◆ **What to produce**: Using the post about the Skagway job, answer yes or no for each statement and quote the words that decide it. 1. The Corrington Ivory Company has five gift stores in Skagway. 2. Skagway has several Verizon cell towers. 3. The end of season bonus is $2.00 per hour.

◆ **Excerpt**:
--- start ---

We are back to work! In Alaska! When we were planning this trip, Dan and I had always talked about getting an end of season job while we were in Alaska. We have been full-time RVing for 9 years now, and this was the first summer that we were “taking off.” Around mid-July, we started discussing what we were going to do after visiting Fairbanks, our last stop in Alaska.
I contacted our friends Tom and Ellen that are working in Skagway, and they put us in contact with the general manager of the company that they are working for. (You may remember we did a quick side trip to Skagway to see them, the town and the stores they work at.) We spoke with the general manager of the five family owned stores about the possibility of finishing out the season, and she was thrilled to have us come and work for them, as they had high school and college students that would be leaving in August.
So we are now working full-time for the Corrington Ivory Company. They have five gift stores in Skagway. Every day up to three cruise ships come in to port in the morning, and depart early evening. Passenger totals for the three ships can be up to 9,000 people. So we are keeping busy!
I was hoping to have more time to get caught up on the blogs, but there is only one cell tower in town for Verizon, and it gets heavy use when the ships are in port. Some days it feels like we are back to “dial up” service! I will keep plugging away though.
We will go back to “tourist mode” after September 22, and travel back down through Canada. This winter we will again be in Yuma, Arizona, so we still have another 3,000 miles to travel when we leave Skagway.
If you are considering traveling to Alaska, but are concerned about the costs, getting an end of season job is a great way to offset the expense. And there are plenty of jobs. Everyone is looking for help, especially end of season when school starts back up. We saw plenty of openings in all the cities we traveled through.
We will be paid $13.00 an hour, with a $2.00 per hour end of season bonus. Plus, we receive a free campsite, with full hook-ups, including 50 amp service. It will be nice to have money coming in, instead of going out for a change! Alaska does not have a state income tax, so we will not need to file a state tax form in the spring.

--- end ---

◆ **Records**:
--- start ---

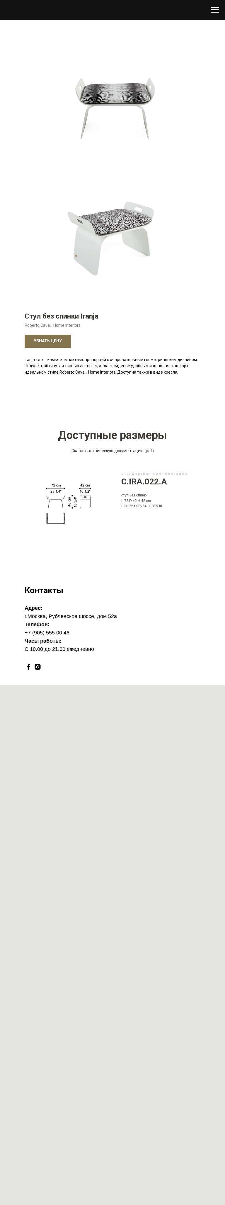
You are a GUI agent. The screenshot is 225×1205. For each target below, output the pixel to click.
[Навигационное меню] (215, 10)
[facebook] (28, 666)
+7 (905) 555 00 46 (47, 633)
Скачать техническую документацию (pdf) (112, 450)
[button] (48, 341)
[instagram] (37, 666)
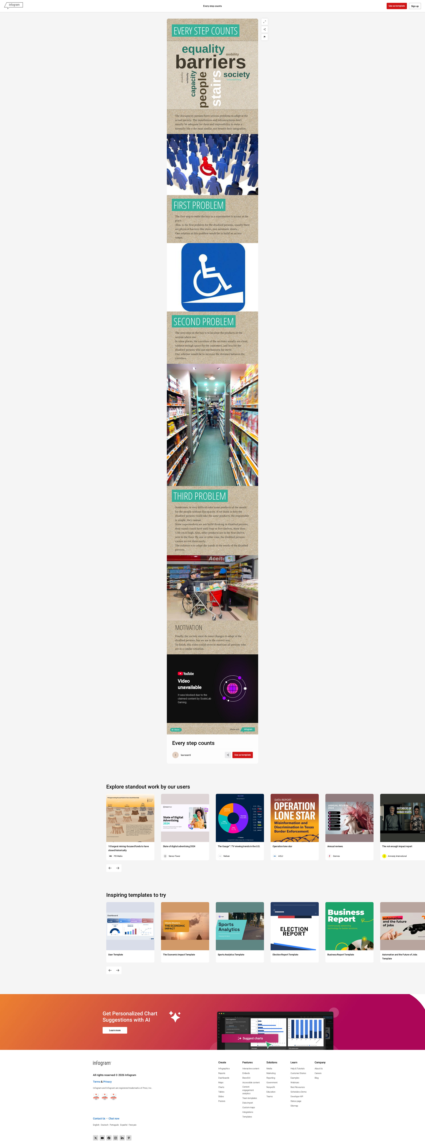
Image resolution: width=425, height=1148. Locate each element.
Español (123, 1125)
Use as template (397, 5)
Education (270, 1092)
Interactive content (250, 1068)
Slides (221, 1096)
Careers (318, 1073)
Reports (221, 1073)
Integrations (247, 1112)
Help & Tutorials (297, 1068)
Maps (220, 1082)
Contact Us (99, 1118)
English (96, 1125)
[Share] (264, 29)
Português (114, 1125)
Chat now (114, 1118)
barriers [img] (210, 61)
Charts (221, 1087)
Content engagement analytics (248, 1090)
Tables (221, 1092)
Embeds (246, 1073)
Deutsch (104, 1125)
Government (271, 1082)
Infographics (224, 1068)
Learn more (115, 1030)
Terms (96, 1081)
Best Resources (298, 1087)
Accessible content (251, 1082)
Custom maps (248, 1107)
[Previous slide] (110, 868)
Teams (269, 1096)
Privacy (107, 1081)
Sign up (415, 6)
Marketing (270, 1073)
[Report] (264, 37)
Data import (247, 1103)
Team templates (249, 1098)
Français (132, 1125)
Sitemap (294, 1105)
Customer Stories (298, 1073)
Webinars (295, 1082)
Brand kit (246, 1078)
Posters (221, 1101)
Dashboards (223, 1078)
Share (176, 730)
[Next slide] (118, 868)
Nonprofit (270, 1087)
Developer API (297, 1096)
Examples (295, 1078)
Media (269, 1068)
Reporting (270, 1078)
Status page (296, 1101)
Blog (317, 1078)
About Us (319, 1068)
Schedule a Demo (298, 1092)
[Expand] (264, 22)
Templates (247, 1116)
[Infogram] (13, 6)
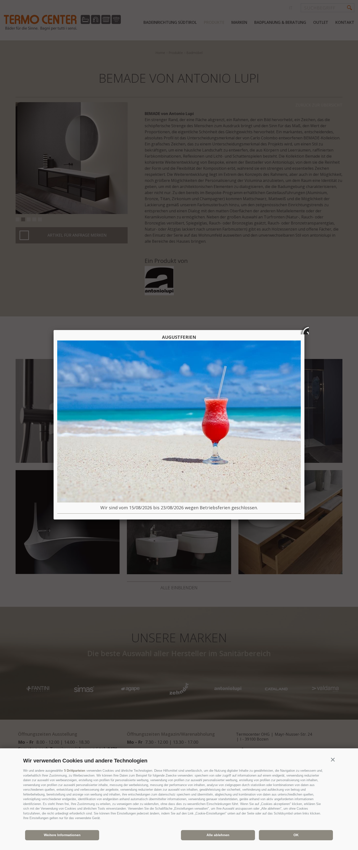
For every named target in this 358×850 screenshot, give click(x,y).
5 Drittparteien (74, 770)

--- end ---

◆ **Answer for this exercise**:
1. Yes: "They have five gift stores in Skagway."
2. No: "there is only one cell tower in town for Verizon"
3. Yes: "with a $2.00 per hour end of season bonus"